Keep the wording of the records intact as you retype them, and omit every image.

--- Listed entries Enclosed Below ---

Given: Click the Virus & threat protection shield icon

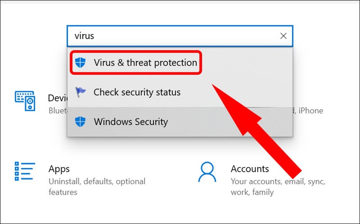Looking at the screenshot, I should 81,63.
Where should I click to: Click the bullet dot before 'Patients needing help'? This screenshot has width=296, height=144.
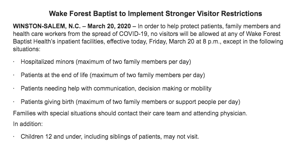pyautogui.click(x=14, y=89)

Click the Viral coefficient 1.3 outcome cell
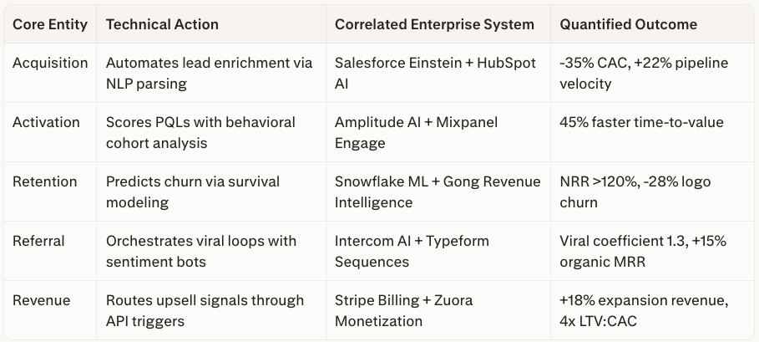click(643, 251)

--- End of Enclosed Listed entries ---

* Answer space *
Given: Click the Virus & threat protection shield icon

Looking at the screenshot, I should 81,63.
Where should I click to: Click the bullet dot before 'Patients needing help'? This screenshot has width=296, height=144.
pyautogui.click(x=14, y=89)

Click the Viral coefficient 1.3 outcome cell
click(643, 251)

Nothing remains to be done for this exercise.